Compensation row grows
Fifa is in dispute with the G14 group of the richest clubs over who should pay to insure players on national duty, and pay their wages should the stars then be injured.
World soccer rules say players must be released for international football without entitlement to financial compensation.
But in a surprise move Fifa says it is now “ready to reform the regulation”.
A statement released by Heinz Taennler, the director of Fifa’s legal division in Zurich, says Fifa is now prepared to look at establishing an insurance and compensation fund for international players.

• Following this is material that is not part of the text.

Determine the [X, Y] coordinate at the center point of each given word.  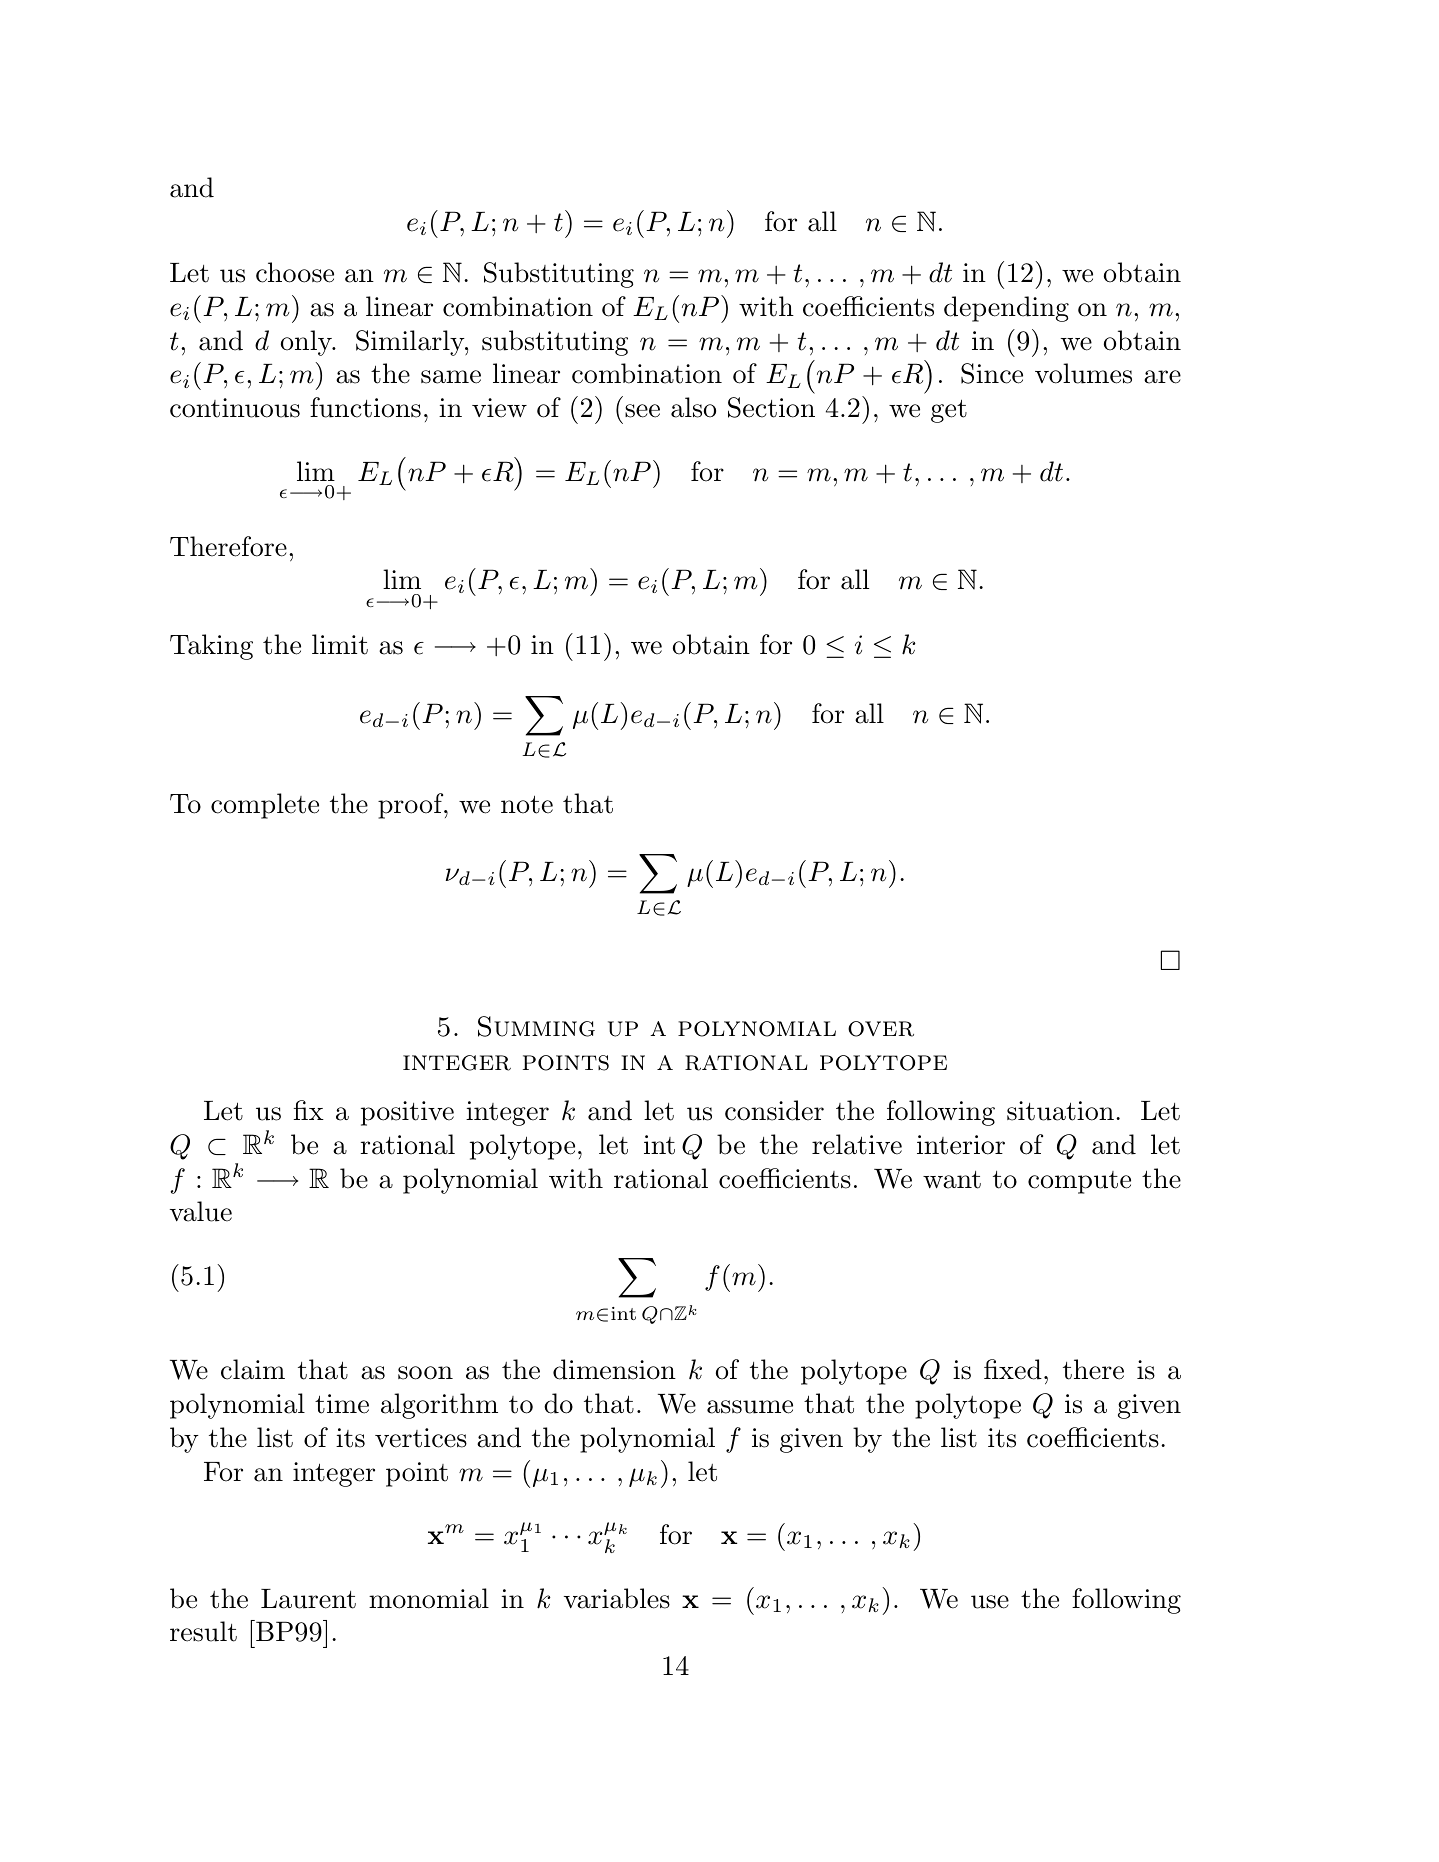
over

Fifa is currently being sued by a Belgian club Charleroi – backed by the G14 group of rich clubs – over an injury suffered on international duty by Morocco’s Abdelmajid Oulmers. The G14 group of rich clubs includes among others, Manchester United, Real Madrid, AC Milan, Juventus, Chelsea, Liverpool and Barcelona.
Charleroi say the loss of Oulmers to injury during an international assignment, prejudiced their hopes of success, and they also had to pay his wages while he was out of action.
In May, the case was moved from a tribunal in Charleroi to the European Court of Justice, where it is waiting to be heard.
Taennler said that sometimes after international duty the clubs had “a player, an employee, not available for a short time, or sometimes a long time, but still has to be paid”.
“Fifa wants to take the clubs into consideration,” he continued. “In order to be able to do this, Fifa will probably reform the regulation at some time in the future.
“We are working on the possibility of an insurance fund, and a compensation fund,” Taennler said at the World Sport Law Report Summit recently. “This will take time as Fifa is a political organization.”
This move was initially brought up in June during the World Cup when Liverpool striker Djibrel Cisse was injured on June 7, a day before the world cup began, while playing in a friendly match for France. The striker had joined French club Marseille before the world cup on a season-long loan from Liverpool and was yet to kick a ball for Marseille as league action only started end of July. His injury was estimated to last for six months until the time when Cisse’s tenure at Marseille would already have expired. Both Marseille and Liverpool cried foul.
The current Fifa rules state the clubs are responsible for insurance cover against illness and accident during the entire period of a player’s release. This cover must also extend to any injuries sustained by the player during the international matches for which he was released.
The statement released by Taennler at the recently held World Sport Law Report event, said that progress had been made during the summer World Cup, with the establishment of Fifa’s World Cup compensation fund.
The Southern Times understands that a fund of US$12m has been set aside to help poorer nations whose football authorities cannot not afford the sort of insurance cover taken out by nations, such as England and Germany.
In this way, FIFA is defending its role as the guardian of world soccer and indirectly rejecting calls to share control of the sport – which some governments have been orchestrating and clamouring for.
FIFA President Sepp Blatter described soccer in danger of being destroyed by wealthy club owners, who pour too much money into the game.
“Despite the indisputable respect that the world of football must show national legislation, it must be extremely vigilant with regard to attempts by governments – as well as supranational government organisations – to control the most popular sport on earth,” Blatter said in a statement.
FIFA, world soccer’s governing body, has been in a long dispute with the European Union. Brussels has said it would like to set new rules for corporate governance in soccer, impose tougher rules on players’ agents and perhaps set a salary cap.
Blatter said the attempt to interfere in soccer matters was “a trend which has become increasingly evident in recent years, especially in Europe.”
An EU-backed report released in May said that financial scandals, corruption and racism had left European soccer in a dire state and called on the “direct involvement of political leaders” to put the continent’s favorite sport back on track.
The report called for stricter corporate governance in the wake of betting and match-fixing scandals in Germany and Italy as well as financial difficulties that affect clubs across Europe. It also recommended that a rule on homegrown players should be reintroduced and said clubs must continue to release players to national teams without compensation.
UEFA, European soccer’s governing body, cooperated closely with the report. Concrete proposals based on the report are expected by the end of this year.
Although no Southern African country has been named, FIFA said it also was concerned by occurrences of government interference in soccer in countries like Algeria, Cambodia, Iran, Nigeria, Poland and Portugal. A dispute with Greece has been resolved, it said, and speedy resolutions had been achieved with disputes in countries like Namibia, Zimbabwe and Zambia and Uganda, without government interference.
FIFA said national associations have recommended that Kenya’s soccer federation be suspended “for failing to respect agreements that had been signed and for recurrent problems in the association, in particular the integrity of national competitions.”